Regional mediators gather in Lomé to assess DRC peace efforts
On 7–8 June 2026, Lomé, the capital of Togo, became the venue for a strategic meeting focused on the crisis in eastern Democratic Republic of the Congo (DRC). Around the table sat representatives of the main regional mediation frameworks: the Southern African Development Community (SADC), the East African Community (EAC), the International Conference on the Great Lakes Region (ICGLR), joined by envoys from the African Union (AU) and the United Nations (UN). Their stated objective was to evaluate the coherence of diplomatic initiatives and gauge how far the warring parties remain from a lasting settlement.
Lomé as hub for a fragmented mediation
The choice of Togo as the gathering point was no accident. Faure Gnassingbé, designated AU facilitator for the Congolese dossier, has been working for months to unite parallel initiatives that have multiplied without always converging. The Nairobi process, led by the EAC, and the Luanda process, steered under the AU umbrella and long spearheaded by Angola’s João Lourenço, have advanced in separate lanes. The gradual fusion of these tracks, begun in 2024, has yet to deliver the expected results on the ground.
Diplomats in Lomé acknowledged that coordination remains the Achilles’ heel of the peace effort. Several speakers stressed the need to streamline dialogue channels to prevent protagonists from playing one mediation against another.

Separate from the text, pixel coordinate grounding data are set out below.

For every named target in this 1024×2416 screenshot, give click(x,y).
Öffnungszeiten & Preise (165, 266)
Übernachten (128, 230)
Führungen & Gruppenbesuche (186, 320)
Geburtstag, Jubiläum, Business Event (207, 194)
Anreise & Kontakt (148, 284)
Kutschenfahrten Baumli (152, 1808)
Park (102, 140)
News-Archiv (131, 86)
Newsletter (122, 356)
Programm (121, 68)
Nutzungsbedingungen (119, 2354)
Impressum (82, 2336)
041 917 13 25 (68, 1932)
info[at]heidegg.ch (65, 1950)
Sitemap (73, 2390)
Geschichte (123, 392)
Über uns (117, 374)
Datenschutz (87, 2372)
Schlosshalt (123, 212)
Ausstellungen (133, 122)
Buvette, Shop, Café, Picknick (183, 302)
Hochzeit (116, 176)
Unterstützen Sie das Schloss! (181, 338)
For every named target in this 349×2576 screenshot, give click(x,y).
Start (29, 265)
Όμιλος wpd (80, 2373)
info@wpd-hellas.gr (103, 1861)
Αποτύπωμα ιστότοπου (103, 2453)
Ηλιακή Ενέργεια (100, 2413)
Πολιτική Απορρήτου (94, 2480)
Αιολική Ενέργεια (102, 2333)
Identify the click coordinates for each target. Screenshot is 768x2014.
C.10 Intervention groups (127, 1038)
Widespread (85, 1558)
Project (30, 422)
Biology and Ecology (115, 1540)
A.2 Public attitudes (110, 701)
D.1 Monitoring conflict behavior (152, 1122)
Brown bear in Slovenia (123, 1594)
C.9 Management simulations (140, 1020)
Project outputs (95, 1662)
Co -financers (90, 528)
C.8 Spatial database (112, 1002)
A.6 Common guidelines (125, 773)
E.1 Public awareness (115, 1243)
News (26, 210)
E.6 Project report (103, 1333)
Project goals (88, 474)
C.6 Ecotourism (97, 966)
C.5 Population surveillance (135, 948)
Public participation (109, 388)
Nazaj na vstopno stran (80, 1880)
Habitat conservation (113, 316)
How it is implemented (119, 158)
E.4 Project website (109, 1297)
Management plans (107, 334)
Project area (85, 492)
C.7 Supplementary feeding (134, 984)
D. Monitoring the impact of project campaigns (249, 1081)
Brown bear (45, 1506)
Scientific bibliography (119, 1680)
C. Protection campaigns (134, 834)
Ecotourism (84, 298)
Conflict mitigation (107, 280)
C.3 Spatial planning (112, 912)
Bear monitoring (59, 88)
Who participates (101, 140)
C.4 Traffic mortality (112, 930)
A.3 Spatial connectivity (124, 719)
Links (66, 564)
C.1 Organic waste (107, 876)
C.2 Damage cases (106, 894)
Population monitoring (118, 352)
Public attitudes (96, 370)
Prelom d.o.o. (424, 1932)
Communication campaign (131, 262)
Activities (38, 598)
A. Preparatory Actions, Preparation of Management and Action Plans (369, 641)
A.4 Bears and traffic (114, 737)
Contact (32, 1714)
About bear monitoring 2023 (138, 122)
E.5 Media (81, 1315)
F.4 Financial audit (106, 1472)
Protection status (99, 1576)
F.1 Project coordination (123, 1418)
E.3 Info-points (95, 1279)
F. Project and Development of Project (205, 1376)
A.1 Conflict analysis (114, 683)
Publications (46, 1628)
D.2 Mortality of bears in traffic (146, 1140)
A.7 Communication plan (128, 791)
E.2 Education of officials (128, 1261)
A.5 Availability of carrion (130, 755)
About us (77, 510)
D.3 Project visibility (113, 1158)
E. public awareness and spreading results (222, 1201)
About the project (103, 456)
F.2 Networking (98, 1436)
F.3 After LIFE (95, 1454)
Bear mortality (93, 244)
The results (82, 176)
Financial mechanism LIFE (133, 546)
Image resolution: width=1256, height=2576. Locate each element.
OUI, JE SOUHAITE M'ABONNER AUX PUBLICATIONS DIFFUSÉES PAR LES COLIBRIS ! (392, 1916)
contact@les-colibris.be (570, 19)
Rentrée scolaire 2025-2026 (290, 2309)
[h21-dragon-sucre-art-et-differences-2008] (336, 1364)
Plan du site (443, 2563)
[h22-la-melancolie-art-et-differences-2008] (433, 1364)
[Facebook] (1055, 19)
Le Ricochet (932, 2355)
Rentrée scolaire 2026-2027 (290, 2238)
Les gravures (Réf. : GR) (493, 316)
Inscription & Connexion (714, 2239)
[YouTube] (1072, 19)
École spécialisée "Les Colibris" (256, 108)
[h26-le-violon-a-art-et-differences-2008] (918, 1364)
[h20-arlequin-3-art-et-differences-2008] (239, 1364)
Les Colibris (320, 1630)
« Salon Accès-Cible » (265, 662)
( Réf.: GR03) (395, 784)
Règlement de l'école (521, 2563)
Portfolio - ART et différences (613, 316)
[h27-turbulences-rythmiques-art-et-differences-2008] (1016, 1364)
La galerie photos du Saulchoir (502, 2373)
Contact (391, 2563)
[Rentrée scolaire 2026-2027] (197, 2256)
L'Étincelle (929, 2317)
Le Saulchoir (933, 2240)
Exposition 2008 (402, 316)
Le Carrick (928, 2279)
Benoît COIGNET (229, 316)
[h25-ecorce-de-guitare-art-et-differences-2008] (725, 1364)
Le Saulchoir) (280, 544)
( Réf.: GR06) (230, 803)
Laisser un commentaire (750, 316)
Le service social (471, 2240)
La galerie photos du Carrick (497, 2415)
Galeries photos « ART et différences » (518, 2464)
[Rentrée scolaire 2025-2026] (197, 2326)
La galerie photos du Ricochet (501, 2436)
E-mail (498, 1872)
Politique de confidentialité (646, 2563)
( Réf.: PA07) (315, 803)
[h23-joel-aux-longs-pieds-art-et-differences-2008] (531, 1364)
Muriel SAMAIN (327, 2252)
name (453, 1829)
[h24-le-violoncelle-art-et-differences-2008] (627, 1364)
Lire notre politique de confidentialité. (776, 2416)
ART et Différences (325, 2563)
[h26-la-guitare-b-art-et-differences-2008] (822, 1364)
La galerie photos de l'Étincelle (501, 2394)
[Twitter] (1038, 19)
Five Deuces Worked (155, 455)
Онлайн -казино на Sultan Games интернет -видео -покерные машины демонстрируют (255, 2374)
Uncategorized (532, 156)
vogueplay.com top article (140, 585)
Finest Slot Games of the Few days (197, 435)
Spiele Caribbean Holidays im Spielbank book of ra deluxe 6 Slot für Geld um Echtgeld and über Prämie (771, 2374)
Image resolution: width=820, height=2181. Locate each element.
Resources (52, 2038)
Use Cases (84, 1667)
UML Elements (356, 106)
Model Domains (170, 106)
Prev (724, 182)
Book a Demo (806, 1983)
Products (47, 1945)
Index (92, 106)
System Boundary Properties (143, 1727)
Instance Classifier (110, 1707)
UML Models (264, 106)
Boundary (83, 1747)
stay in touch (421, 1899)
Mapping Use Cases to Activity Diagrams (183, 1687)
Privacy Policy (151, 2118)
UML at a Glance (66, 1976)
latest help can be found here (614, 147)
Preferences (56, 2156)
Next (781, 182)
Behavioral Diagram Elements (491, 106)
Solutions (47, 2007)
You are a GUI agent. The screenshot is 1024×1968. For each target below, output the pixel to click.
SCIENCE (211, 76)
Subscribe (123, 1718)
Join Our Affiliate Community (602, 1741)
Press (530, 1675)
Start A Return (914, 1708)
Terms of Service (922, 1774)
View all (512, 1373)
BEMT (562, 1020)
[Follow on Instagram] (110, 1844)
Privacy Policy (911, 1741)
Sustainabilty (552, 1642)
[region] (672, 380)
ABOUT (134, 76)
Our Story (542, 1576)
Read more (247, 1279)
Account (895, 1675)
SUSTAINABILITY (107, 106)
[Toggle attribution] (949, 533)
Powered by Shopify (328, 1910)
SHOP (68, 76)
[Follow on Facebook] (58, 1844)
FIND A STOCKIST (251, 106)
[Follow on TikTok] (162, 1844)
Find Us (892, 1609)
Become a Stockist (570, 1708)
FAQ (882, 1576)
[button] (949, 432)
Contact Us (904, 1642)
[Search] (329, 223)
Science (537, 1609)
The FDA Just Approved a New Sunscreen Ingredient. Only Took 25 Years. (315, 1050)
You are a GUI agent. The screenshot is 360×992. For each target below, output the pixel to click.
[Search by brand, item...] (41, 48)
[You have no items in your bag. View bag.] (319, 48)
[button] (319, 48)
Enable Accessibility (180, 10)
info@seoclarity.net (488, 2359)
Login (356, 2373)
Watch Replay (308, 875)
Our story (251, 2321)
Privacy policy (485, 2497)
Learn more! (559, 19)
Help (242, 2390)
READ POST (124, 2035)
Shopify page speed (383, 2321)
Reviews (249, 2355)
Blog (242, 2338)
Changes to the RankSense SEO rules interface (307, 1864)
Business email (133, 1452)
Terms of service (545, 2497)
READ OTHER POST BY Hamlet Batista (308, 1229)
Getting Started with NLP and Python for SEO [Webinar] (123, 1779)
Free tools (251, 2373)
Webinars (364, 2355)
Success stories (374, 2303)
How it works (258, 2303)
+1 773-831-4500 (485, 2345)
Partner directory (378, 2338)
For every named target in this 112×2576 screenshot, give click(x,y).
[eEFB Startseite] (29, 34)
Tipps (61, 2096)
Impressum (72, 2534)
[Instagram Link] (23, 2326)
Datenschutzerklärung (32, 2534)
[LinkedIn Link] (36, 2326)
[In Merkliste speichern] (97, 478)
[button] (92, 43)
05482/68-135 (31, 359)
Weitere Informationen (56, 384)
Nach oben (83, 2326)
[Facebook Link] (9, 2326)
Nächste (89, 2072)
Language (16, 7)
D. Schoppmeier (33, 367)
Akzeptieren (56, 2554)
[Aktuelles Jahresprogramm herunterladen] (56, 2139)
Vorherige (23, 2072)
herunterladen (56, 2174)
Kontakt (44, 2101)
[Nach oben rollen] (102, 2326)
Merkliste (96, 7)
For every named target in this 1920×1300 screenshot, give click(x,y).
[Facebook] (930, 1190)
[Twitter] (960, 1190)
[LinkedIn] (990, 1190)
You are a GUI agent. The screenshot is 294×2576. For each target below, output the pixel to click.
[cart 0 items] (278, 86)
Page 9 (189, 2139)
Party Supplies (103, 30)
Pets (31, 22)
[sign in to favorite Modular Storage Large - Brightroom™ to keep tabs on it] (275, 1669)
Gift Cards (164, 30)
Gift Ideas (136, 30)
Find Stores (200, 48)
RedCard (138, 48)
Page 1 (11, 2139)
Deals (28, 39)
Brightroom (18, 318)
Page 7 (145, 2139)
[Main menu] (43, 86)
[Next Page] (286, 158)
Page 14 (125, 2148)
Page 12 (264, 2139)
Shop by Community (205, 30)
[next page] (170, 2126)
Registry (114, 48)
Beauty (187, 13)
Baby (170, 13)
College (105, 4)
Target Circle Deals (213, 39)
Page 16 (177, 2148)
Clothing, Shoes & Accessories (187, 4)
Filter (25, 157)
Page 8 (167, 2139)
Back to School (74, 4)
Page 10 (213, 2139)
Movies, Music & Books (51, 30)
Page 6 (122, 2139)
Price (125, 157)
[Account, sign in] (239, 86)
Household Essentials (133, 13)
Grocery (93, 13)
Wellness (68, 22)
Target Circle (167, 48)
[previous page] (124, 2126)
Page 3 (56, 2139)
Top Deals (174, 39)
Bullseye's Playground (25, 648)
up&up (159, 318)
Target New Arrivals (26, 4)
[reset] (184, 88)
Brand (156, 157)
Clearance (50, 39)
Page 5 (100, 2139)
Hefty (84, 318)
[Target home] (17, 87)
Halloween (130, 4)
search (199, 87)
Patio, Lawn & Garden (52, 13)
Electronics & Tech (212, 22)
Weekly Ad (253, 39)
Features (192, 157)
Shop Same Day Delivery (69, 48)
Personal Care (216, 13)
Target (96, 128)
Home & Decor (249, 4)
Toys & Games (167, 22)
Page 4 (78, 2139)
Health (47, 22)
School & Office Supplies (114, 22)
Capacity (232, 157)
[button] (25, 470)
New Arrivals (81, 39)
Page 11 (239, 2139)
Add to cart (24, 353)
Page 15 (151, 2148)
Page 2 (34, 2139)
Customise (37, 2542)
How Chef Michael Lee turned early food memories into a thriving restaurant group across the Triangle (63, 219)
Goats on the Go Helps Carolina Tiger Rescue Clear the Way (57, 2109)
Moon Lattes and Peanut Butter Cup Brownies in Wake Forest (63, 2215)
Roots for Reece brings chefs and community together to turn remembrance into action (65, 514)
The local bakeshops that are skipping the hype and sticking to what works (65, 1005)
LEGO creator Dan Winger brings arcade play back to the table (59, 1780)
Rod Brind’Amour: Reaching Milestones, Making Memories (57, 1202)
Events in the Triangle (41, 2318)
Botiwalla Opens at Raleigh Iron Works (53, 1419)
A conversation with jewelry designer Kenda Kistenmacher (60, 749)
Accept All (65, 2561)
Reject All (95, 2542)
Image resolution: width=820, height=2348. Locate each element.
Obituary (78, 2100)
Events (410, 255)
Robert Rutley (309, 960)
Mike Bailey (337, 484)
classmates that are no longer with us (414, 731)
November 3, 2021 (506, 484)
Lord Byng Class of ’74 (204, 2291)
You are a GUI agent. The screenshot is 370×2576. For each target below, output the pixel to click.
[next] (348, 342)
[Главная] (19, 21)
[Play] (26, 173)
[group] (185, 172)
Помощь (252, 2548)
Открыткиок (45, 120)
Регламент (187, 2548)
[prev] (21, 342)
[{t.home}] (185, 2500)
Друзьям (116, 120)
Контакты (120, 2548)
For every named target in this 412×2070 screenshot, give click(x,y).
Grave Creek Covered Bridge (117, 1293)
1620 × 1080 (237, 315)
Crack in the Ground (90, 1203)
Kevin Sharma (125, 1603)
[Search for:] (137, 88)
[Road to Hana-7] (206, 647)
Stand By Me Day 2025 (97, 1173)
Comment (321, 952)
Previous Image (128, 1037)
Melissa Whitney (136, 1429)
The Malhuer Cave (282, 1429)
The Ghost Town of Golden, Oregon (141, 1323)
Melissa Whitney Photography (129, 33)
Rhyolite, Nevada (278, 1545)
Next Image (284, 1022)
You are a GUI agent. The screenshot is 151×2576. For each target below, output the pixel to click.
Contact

This fragmentation long benefited armed actors, foremost the March 23 Movement (M23), whose military advances in North Kivu and South Kivu have redrawn the region’s security map.
Timeline under pressure between Kinshasa, Kigali and the M23
The diplomatic progress reported during the Togolese meeting remains modest compared to expectations. Direct talks between Kinshasa and the M23, long refused by Congolese authorities, eventually began under combined pressure from regional mediators and international partners. Meanwhile, the bilateral track between the DRC and Rwanda—accused by the UN and several Western chancelleries of backing the rebel movement—remains the most delicate political knot to untangle.
Mediators reminded participants that implementation of prior commitments, notably the withdrawal of foreign forces from Congolese territory and the cantonment of armed groups, is facing worrying delays. The deployment of the SADC mission in the DRC (SAMIDRC), which suffered heavy human losses in early 2025, illustrated the limits of regional military responses to a conflict whose economic, land-related and identity-based drivers extend well beyond the security sphere.
War economy complicates path out of crisis
Beyond the political dimension, attendees underscored the urgency of tackling the illicit exploitation networks of Kivu’s mineral resources. Coltan, tin, gold and tungsten fuel a war economy whose ramifications reach into international supply chains. Several mediators are pushing for a regional traceability mechanism, deemed an indispensable condition for any sustainable de-escalation.
The Lomé meeting did not produce dramatic announcements, but it reaffirmed the principle of an integrated approach. Next steps are expected to involve Congolese civil society actors more closely—long sidelined in processes dominated by heads of state and chancelleries. Civil society groups from North Kivu and South Kivu, as well as traditional authorities, are now identified as essential relays for grounding any eventual agreement in the reality of battered territories.
Still, mediators left the Togolese capital without a firm timeline for signing a comprehensive accord. The coming weeks will tell whether the diplomatic momentum generated in Lomé is enough to shift the trajectory of a conflict that, for more than three decades, has defied all peace architectures built around the Great Lakes region.